Back in February, before COVID-19 struck and the world shut down, I was in Washington, D.C., with a few hours to spare before a class. I found myself in the National Gallery of Art, staring at an 1845 portrait of President Andrew Jackson that looked eerily familiar.
Then, it occurred to me. I’d seen that portrait countless times on the $20 bill.
A quick Google search reveals that the artist, Thomas Sully, has a Native American line of descendants who were quite pleased when then-Treasury Secretary Jack Lew announced five years ago this month that a woman would be featured on the $10 bill. Those plans changed due to the confluence of two factors: the surging popularity of Alexander Hamilton on the heels of the wildly successful musical about his life, and a previous grassroots campaign to place a prominent historical woman on the $20 bill by 2020 to honor the one hundredth anniversary of woman suffrage.
And who was chosen overwhelmingly by that grassroots Women on the 20s campaign? Harriet Tubman, the heroic Underground Railroad conductor, the “Moses of her People.”
So there I stood in the Smithsonian, blocks from the White house, staring at that painting of Andrew Jackson and thinking about that old legal maxim: “Justice delayed is justice denied.” Delayed because current Treasury Secretary Steven Mnuchin, at the direction of his boss, refused to implement planned changes and pushed off the redesign after President Donald Trump insisted the move amounted to “pure political correctness.”
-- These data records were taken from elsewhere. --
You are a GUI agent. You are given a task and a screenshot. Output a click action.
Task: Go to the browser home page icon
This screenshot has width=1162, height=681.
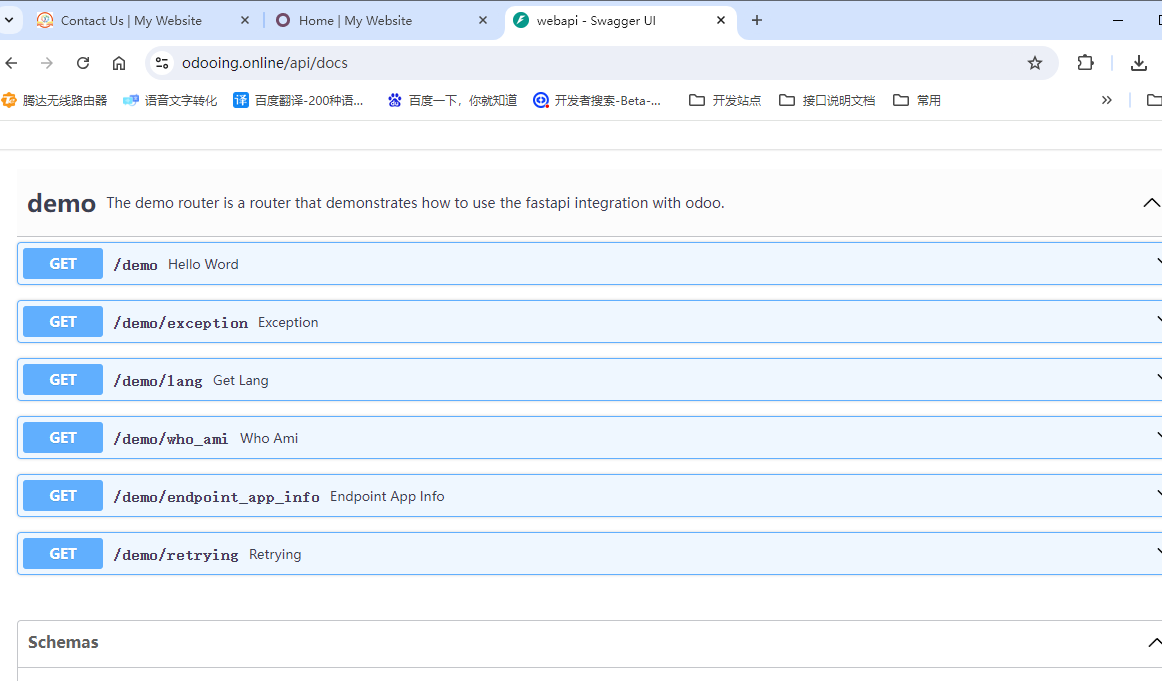(119, 63)
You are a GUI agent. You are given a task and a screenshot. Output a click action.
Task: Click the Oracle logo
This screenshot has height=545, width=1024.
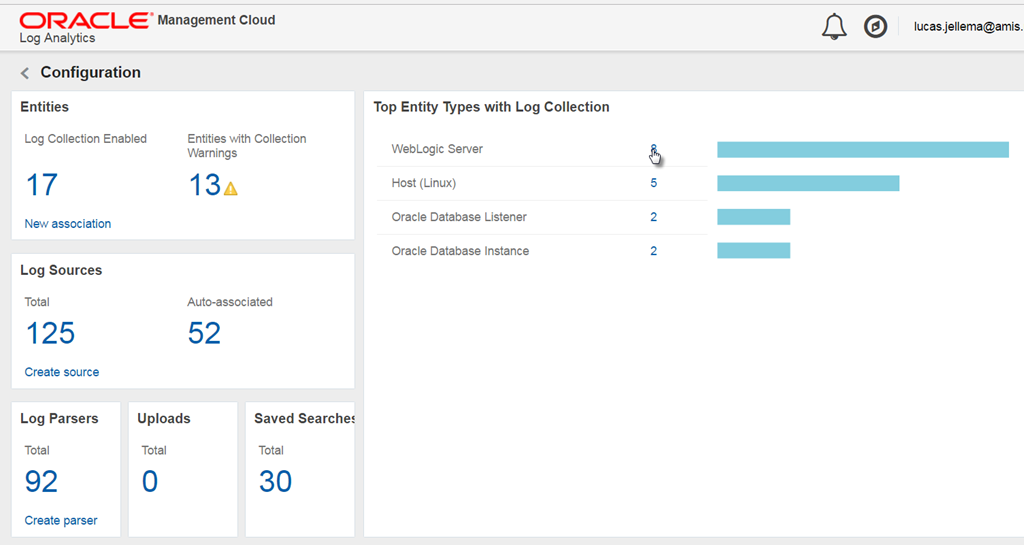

Denied because this particular indignity — refusing to replace the image of a president who, as much as any other before or since embodied the value of white masculine supremacy, with that of Harriet Tubman — is a reminder of just how much the Trump presidency resembles that of Jackson’s.
Trump is, of course, a fan of Jackson’s and made a point of adding a portrait of the seventh president to the Oval Office soon after his inauguration.
In many ways, it reflects his own twisted self-image: that of liberator of white Americans from the multiculturalism of the Civil Rights Era through the Obama presidency and returning us to an imagined greatness of the 1950s when television cowboys shot Indians, a woman’s place was in the home (and certainly not on a $20 bill) and white people enjoyed the benefits of Jim Crow.
I’ve written in this column frequently on the subject of place, how a “new Jewish neighborhood” ought to embody different sensibilities of place and uplift our values of seeing each person as created in the image of God. I’ve written about how our Jewish community, whether in Reservoir Hill or beyond, should celebrate Civil Rights Era desegregation but also work assiduously to prevent the erosion of progress by racial justice movements.
We Jews know what it is to be displaced from our home and replaced by another civilization. There’s a story in the Babylonian Talmud (Berachot 3a) in which Rabbi Yosi enters the ruins of the Temple mount in Jerusalem to pray. There, he hears a voice “cooing like a dove.” In the story, the prophet Elijah explains that the voice cries out three times every day and even “when Jews enter synagogues and study halls.”
The restoration of the Jewish people to its ancestral homeland is worth celebrating. The restoration of Native Americans to sovereignty in theirs is unlikely to occur anytime soon. But coexistence need not be synonymous with erasure.
Among Andrew Jackson’s many sins was his slaughter and displacement of Native American peoples. Liberating the $20 bill from his image is a worthy goal. But we can also be more attentive to the very ground on which we stand.
In some places in the world (and in the U.S.), it has become common to acknowledge native lands that were forcibly taken by European and American settlers. Doing so does not right past wrongs, but it honors the history of place and those Native Americans who dwell among us.
All Baltimore Jewish communities are established on the land of the Piscataway-Conoy Tribe. Their house was destroyed by people who thought the color of their skin and the money in their coffers made them better.
Who among us is listening to the voice crying out from the ruins of Baltimore?
Rabbi Daniel Cotzin Burg is spiritual leader of Beth Am Synagogue in Reservoir Hill, where he lives with his wife, Rabbi Miriam Cotzin Burg, and their children, Eliyah and Shamir. This column and others also can be found on The Urban Rabbi. Each month in Jmore, Rabbi Burg explores a different facet of The New Jewish Neighborhood, a place where Jewish community is reclaimed and Jewish values reimagined in Baltimore.